TEXT PROVIDED section start
# Movies so terrible that they are funny



## CertifiedCervine (Sep 30, 2018)

Ever seen a movie that is just soooo terrible, that it is somehow funny? Or is this something just I’ve felt?


----------



## Folhester (Oct 1, 2018)

Welp, I hope you know the Titanic of 'Movies so terrible they're funny' is the magnificent The Room, from Tommy Wiseau

If not

GO WATCH THIS MOVIE IMMEDIATELY!



(Other than that, I'm laughing my butt off on a Netflix Chinese series called Ice Fantasy. It feels like watching weirdly average cosplayers in a cheap Game of Thones cross over with Avatar the last airbender)


----------



## Sagt (Oct 1, 2018)

2010: Moby Dick. 

Best movie.

Whale jumping over a very large island, nukes being fired at whale, whale dodging nukes, aforementioned island exploding, no real conclusion... It has it all, really.

Unfortunately not everyone can appreciate this masterpiece, hence the 2.4/10 rating on IMDb.


----------



## Ravofox (Oct 1, 2018)

I haven't seen the whole thing but the clips from Fateful Findings i've seen are absolutely hilarious. Just like the room, it is written, directed by and stars the same person! Well worth a look!


----------



## Littlefoot505 (Oct 5, 2018)

Two movies I've seen that are like that for me are The Lion King 1.5 (known in Europe as The Lion King 3), and The Land Before Time XIII: The Wisdom of Friends


----------



## EapingEagle (Oct 5, 2018)

Looking at Slenderman 2018 movie was horrendous.


----------



## alphienya (Oct 5, 2018)

As Folhester mentioned, The Room is definitely that kind of movie for me. Granted the sex scenes are kinda uncomfortable to watch (mostly because they're so darn long). Though some of the expressions in them did give me a good laugh.
TEXT PROVIDED section end
GIVEN DATA section start
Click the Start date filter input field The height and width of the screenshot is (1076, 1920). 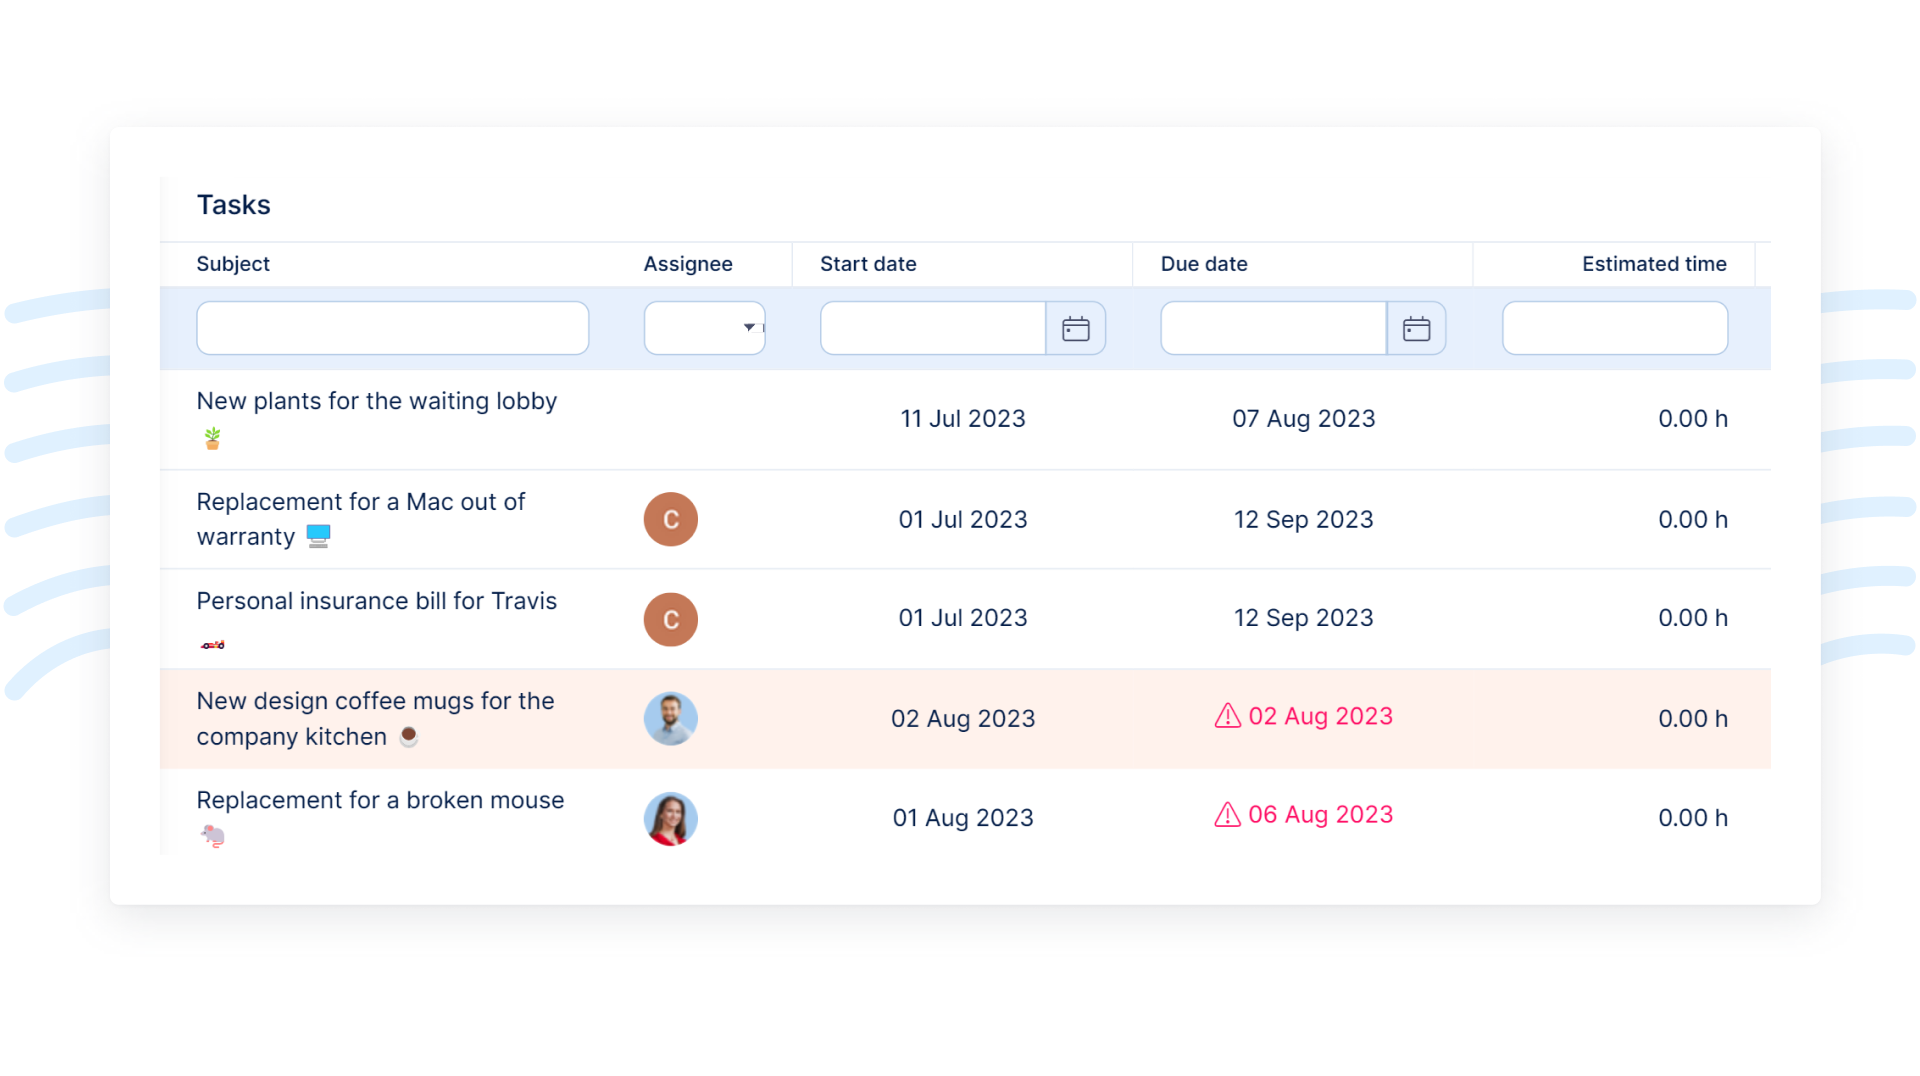[932, 328]
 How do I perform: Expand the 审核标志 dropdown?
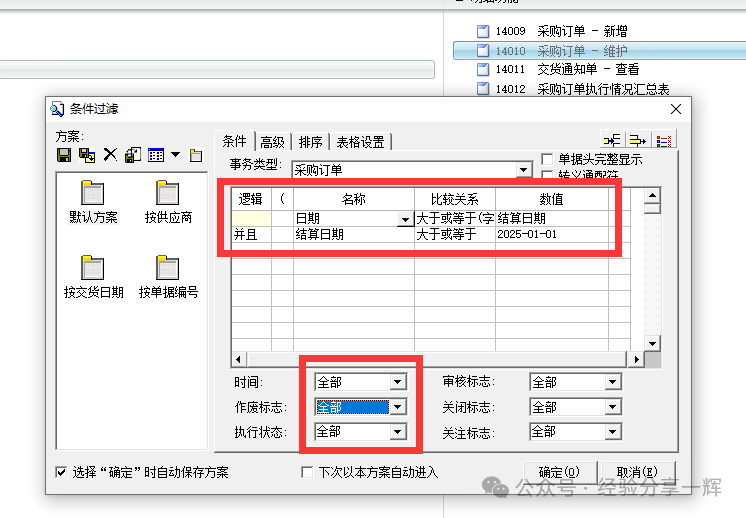click(613, 382)
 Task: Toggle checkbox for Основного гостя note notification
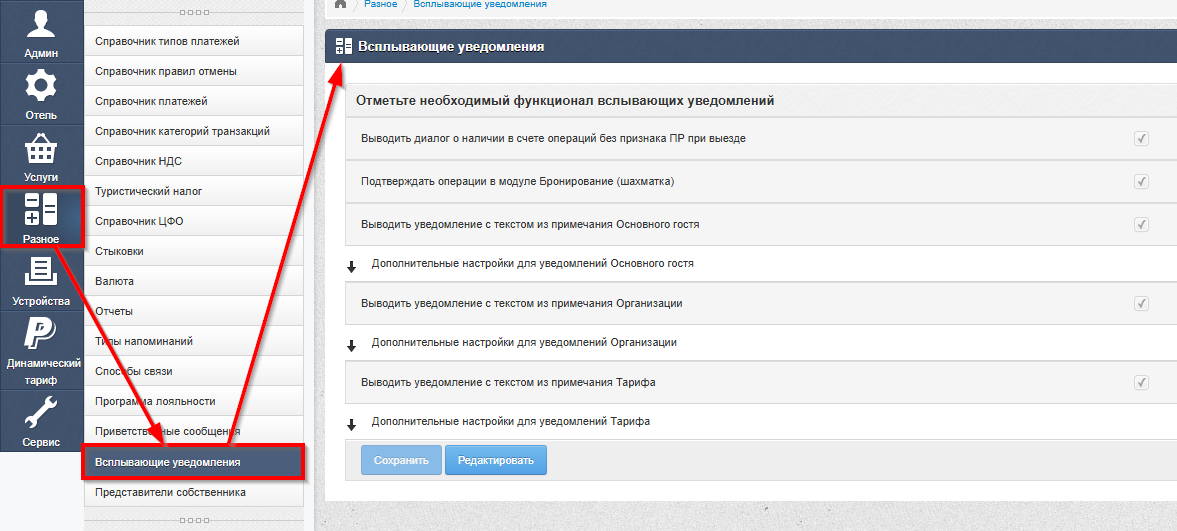coord(1141,225)
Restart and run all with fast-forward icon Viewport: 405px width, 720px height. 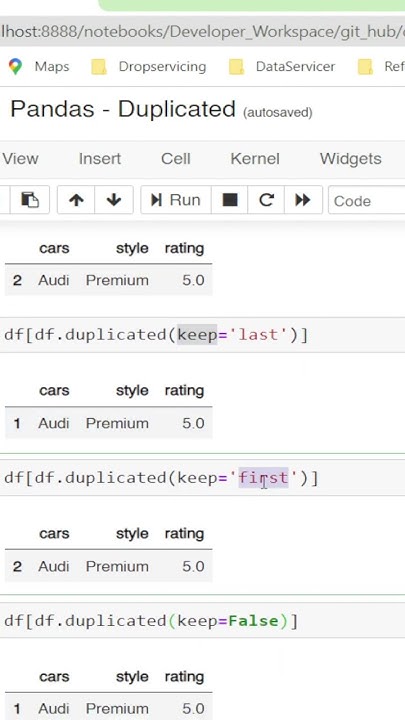pyautogui.click(x=303, y=200)
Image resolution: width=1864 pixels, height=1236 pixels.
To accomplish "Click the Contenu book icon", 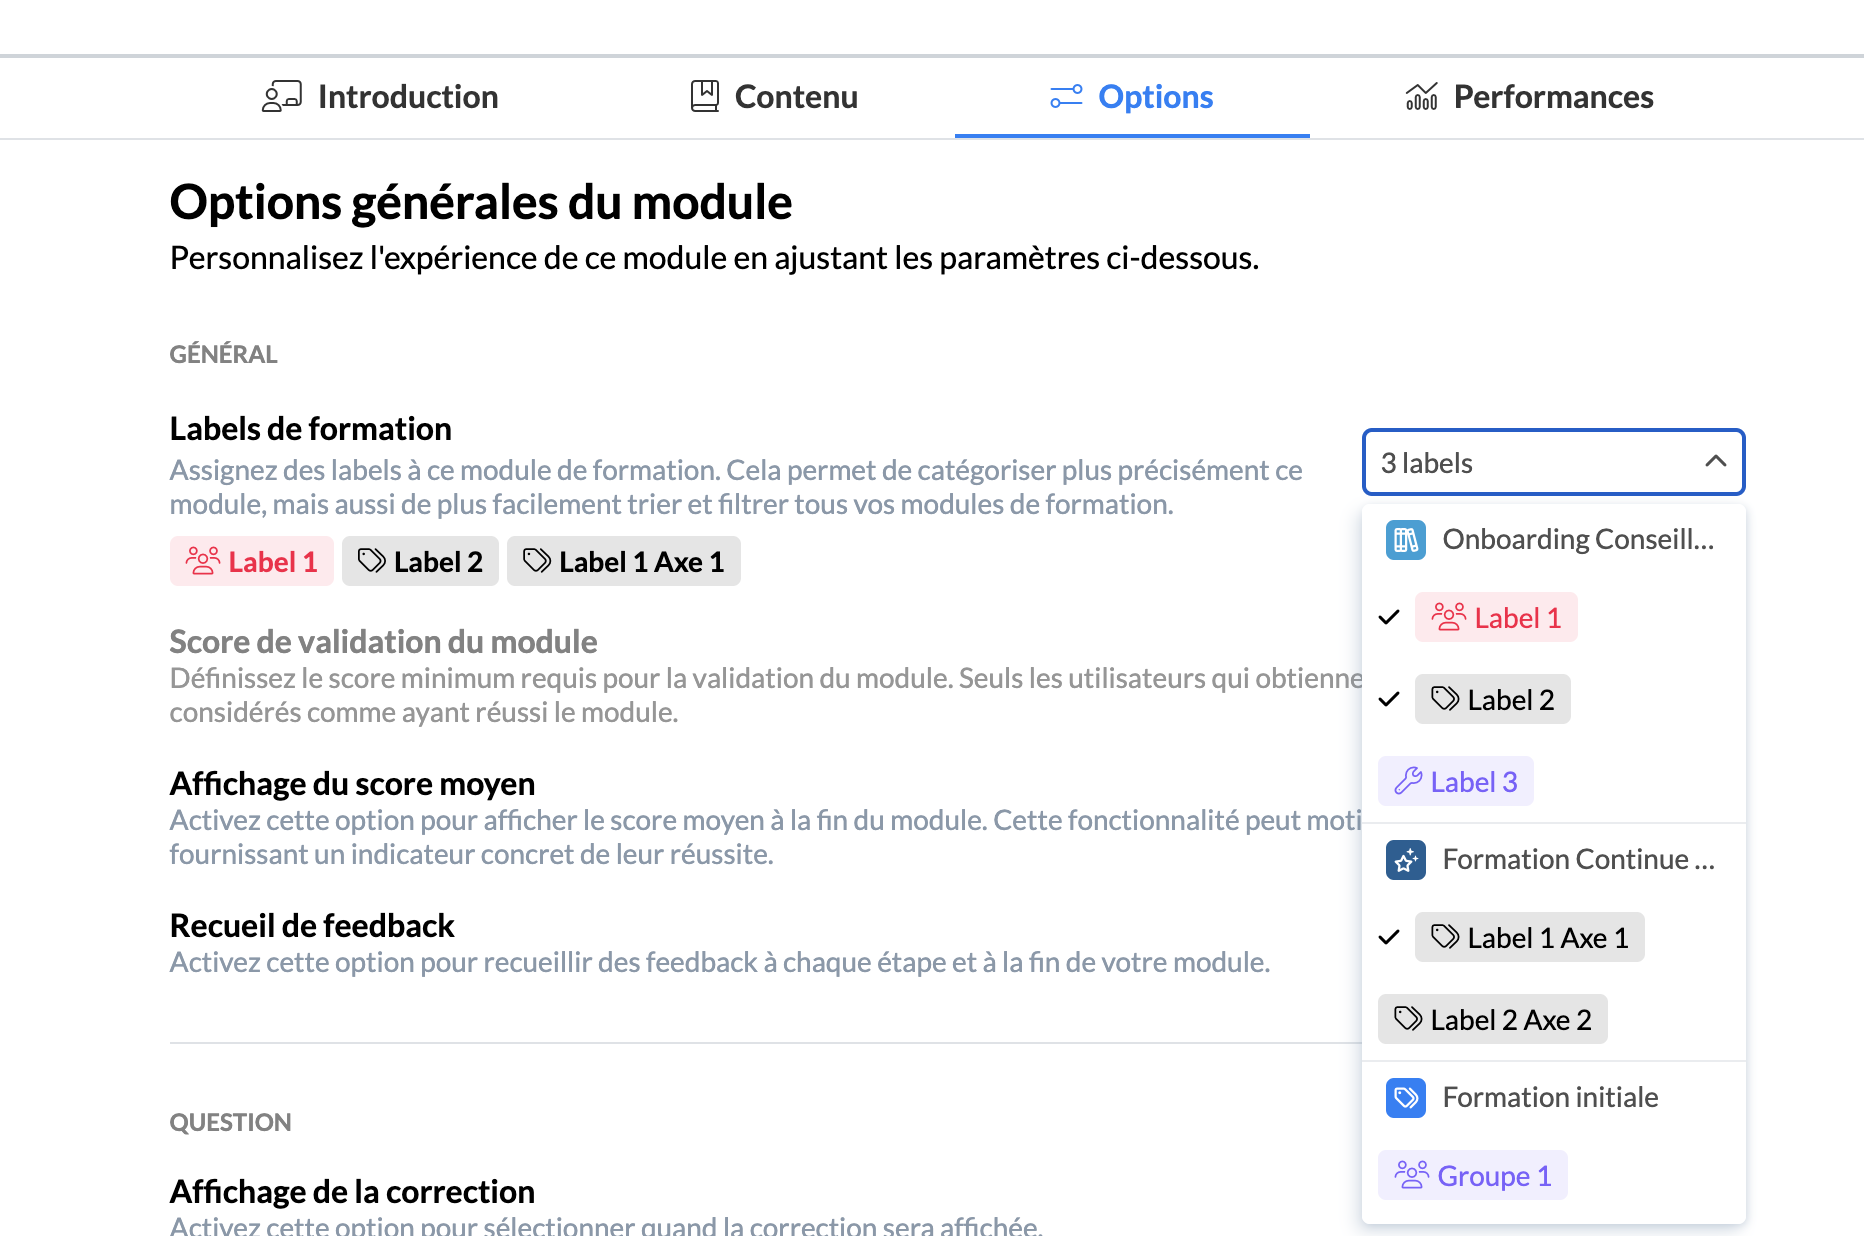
GIVEN DATA section end
[TASK 1]
Say whether each statement agrees with the forum thread, answering yes or no and quoting the words of the forum thread that decide it: (a) the 2010 Moby Dick has a 2.4/10 rating on IMDb; (b) Ravofox has watched all of Fateful Findings; (c) The Lion King 1.5 is known in Europe as The Lion King 2.
[TASK 2]
Quote the forum thread starting with "(Other than that, I'm" and going on through "it all, really.".
The material comes from a different source than the forum thread.

[EXERCISE OUTPUT 1]
(a) Yes: "hence the 2.4/10 rating on IMDb."
(b) No: "I haven't seen the whole thing"
(c) No: "(known in Europe as The Lion King 3)"

[EXERCISE OUTPUT 2]
(Other than that, I'm laughing my butt off on a Netflix Chinese series called Ice Fantasy. It feels like watching weirdly average cosplayers in a cheap Game of Thones cross over with Avatar the last airbender)


----------



## Sagt (Oct 1, 2018)

2010: Moby Dick. 

Best movie.

Whale jumping over a very large island, nukes being fired at whale, whale dodging nukes, aforementioned island exploding, no real conclusion... It has it all, really.